**Task directions**
Nothing other than the lines from the one containing "The image size is (723, 431)." through the close of the entries below should be printed, each exactly.

[Provided records]

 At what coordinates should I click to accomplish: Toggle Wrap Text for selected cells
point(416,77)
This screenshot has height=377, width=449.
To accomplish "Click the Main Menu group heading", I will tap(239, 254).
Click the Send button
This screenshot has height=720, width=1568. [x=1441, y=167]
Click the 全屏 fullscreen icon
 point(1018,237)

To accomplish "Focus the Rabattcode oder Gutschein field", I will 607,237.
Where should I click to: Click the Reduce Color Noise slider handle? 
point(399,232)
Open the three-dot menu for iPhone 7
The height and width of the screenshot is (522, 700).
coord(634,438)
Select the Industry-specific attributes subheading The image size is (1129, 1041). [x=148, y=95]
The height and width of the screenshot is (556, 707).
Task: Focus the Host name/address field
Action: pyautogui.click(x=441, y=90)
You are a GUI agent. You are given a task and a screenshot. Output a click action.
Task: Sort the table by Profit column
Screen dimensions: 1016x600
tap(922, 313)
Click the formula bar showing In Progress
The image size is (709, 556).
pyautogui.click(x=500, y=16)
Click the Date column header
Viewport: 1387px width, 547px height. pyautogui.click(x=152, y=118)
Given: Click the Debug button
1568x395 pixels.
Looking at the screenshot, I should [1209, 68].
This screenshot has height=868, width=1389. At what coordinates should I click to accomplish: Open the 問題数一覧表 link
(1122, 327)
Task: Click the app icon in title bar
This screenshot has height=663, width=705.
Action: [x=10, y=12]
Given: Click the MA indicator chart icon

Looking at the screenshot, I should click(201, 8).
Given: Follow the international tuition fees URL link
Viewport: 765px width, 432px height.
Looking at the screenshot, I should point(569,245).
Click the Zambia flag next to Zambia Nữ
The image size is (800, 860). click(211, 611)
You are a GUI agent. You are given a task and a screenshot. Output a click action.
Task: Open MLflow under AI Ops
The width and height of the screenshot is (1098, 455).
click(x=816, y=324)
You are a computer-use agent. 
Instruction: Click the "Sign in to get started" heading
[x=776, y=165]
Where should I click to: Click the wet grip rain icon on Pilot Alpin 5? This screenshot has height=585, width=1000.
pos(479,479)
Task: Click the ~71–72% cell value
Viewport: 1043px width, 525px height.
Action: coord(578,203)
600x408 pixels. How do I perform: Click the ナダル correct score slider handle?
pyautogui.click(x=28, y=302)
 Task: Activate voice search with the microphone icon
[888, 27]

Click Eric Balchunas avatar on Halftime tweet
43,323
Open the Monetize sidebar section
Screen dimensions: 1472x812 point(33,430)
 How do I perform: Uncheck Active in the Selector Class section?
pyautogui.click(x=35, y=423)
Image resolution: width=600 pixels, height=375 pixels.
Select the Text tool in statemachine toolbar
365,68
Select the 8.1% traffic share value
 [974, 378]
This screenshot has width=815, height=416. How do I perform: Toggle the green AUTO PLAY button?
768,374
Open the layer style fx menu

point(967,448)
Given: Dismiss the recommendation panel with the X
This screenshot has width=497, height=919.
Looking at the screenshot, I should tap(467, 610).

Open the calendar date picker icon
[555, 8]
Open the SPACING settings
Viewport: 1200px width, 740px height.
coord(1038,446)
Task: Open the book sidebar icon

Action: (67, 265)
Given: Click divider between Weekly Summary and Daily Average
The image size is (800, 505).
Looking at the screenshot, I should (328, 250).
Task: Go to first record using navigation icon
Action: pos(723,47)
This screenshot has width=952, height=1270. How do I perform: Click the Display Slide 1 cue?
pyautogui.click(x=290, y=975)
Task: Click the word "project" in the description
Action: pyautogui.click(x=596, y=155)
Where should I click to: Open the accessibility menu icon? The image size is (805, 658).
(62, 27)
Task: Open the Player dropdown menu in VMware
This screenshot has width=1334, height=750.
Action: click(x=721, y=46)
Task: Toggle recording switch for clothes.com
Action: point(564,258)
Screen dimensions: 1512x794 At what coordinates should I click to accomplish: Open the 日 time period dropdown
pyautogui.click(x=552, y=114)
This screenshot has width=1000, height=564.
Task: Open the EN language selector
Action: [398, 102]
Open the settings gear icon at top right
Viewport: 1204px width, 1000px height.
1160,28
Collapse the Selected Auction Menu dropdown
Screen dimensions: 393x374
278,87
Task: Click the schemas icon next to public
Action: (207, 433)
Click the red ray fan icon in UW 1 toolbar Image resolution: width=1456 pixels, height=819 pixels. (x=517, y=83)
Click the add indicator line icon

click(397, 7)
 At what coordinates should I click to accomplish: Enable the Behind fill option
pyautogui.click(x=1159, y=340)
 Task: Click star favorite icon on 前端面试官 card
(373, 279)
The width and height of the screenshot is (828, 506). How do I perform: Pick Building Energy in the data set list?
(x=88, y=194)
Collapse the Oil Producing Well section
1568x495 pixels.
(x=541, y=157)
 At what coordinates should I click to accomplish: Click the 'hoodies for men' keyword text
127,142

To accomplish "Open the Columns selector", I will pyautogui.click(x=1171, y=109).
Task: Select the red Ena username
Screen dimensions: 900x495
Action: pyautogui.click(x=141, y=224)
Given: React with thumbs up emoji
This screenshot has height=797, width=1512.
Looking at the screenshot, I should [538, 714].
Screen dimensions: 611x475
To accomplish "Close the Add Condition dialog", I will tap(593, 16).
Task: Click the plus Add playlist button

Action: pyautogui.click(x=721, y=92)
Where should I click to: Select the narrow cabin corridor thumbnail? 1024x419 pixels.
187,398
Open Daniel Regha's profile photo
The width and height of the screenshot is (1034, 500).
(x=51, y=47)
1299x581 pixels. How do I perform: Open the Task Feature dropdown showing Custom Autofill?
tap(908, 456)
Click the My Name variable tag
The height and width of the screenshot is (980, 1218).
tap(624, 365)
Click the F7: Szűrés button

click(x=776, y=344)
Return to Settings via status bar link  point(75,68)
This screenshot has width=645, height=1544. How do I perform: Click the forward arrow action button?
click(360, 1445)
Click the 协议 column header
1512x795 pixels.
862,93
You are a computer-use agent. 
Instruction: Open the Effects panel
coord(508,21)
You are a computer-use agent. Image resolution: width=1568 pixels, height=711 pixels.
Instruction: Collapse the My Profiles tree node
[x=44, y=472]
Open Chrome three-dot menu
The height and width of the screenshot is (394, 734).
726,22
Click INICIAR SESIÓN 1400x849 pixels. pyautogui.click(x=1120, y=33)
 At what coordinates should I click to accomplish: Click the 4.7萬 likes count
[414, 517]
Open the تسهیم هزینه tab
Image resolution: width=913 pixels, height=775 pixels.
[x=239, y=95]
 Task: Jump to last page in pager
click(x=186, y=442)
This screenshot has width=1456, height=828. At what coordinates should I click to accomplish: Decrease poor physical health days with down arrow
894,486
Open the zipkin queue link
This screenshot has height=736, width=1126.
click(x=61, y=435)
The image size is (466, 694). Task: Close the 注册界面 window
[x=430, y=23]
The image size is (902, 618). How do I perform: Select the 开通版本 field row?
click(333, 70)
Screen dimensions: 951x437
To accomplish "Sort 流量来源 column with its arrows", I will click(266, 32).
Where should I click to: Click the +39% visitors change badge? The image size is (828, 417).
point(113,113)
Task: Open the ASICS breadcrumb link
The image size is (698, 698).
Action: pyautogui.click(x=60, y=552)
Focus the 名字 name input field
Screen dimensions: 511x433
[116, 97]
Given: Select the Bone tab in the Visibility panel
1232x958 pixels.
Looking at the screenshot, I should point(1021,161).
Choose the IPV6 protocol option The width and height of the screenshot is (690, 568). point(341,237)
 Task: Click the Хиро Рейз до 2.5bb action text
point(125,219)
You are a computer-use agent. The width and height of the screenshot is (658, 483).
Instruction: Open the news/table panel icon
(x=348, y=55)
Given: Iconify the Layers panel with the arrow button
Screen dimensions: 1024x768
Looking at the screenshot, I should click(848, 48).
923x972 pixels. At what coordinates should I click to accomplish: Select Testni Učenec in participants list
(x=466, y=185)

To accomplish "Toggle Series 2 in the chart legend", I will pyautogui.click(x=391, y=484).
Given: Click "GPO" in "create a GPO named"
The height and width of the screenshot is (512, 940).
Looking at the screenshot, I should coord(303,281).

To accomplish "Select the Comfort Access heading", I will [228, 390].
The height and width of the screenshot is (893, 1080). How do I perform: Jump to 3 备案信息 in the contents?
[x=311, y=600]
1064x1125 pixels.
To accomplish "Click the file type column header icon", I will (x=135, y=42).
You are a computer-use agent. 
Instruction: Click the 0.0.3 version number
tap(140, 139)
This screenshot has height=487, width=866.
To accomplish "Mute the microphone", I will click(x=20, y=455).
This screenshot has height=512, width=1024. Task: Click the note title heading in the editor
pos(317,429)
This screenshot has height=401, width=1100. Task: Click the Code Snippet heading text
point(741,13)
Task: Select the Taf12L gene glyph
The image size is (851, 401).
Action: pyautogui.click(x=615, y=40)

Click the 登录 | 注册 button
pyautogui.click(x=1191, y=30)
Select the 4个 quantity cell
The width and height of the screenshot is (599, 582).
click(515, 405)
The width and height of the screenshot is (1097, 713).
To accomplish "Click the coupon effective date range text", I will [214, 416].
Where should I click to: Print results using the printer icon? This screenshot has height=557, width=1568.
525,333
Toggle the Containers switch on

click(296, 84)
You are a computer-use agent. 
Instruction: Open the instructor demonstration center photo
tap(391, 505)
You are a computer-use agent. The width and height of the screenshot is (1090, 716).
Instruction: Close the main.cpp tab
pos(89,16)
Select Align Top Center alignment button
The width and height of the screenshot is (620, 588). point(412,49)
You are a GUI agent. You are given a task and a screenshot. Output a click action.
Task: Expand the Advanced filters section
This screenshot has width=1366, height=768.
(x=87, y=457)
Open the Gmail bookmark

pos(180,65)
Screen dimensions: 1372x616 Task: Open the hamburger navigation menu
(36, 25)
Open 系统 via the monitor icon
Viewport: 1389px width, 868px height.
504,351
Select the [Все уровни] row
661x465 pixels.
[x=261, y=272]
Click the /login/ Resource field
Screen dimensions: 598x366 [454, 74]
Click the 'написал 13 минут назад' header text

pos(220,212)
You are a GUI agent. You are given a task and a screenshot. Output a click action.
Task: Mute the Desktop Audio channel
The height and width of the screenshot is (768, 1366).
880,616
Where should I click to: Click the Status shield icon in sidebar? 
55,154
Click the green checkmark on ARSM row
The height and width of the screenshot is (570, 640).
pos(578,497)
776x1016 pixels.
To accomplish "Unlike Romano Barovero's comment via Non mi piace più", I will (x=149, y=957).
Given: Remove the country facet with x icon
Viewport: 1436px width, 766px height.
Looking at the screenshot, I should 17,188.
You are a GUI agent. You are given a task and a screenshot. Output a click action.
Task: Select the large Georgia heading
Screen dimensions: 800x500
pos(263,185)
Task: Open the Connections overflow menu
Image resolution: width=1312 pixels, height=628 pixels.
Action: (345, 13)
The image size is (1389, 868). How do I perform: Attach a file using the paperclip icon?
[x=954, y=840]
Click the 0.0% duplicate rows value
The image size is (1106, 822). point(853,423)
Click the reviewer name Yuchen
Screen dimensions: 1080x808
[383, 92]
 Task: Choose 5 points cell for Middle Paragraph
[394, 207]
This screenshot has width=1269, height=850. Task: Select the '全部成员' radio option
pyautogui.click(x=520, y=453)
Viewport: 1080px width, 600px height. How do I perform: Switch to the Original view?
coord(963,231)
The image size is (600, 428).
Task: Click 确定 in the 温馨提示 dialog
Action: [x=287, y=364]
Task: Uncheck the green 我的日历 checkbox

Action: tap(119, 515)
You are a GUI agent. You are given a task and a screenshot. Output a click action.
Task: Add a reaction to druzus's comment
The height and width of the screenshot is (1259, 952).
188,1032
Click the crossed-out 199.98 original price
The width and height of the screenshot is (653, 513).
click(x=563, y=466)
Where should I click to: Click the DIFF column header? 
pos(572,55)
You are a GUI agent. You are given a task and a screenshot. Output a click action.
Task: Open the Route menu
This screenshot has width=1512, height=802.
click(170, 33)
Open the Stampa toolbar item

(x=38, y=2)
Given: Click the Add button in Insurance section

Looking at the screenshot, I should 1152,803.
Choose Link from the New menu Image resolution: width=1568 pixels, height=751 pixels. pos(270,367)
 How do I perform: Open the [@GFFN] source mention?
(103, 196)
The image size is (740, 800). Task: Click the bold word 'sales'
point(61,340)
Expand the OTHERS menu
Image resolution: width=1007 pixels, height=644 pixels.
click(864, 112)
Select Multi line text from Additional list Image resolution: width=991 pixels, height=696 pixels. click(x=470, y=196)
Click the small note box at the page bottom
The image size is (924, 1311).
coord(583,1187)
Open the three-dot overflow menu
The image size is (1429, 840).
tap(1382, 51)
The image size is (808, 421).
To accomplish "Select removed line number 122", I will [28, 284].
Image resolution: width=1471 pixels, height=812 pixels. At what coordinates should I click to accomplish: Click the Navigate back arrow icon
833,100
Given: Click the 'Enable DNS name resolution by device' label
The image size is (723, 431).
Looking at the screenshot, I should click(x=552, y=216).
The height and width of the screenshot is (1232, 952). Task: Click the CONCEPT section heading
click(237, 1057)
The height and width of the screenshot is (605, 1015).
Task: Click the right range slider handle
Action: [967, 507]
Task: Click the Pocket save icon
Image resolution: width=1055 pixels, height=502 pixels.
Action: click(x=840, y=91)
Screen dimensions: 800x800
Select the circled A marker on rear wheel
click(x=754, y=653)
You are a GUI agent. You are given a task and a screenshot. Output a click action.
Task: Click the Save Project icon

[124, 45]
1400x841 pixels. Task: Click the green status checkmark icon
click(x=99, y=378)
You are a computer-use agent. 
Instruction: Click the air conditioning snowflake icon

[/Provided records]

**Answer to this task**
The image size is (723, 431).
Looking at the screenshot, I should click(x=552, y=216).
The height and width of the screenshot is (1232, 952). Task: Click the CONCEPT section heading
click(237, 1057)
The height and width of the screenshot is (605, 1015).
Task: Click the right range slider handle
Action: [967, 507]
Task: Click the Pocket save icon
Image resolution: width=1055 pixels, height=502 pixels.
Action: click(x=840, y=91)
Screen dimensions: 800x800
Select the circled A marker on rear wheel
click(x=754, y=653)
You are a GUI agent. You are given a task and a screenshot. Output a click action.
Task: Click the Save Project icon

[124, 45]
1400x841 pixels. Task: Click the green status checkmark icon
click(x=99, y=378)
You are a computer-use agent. 
Instruction: Click the air conditioning snowflake icon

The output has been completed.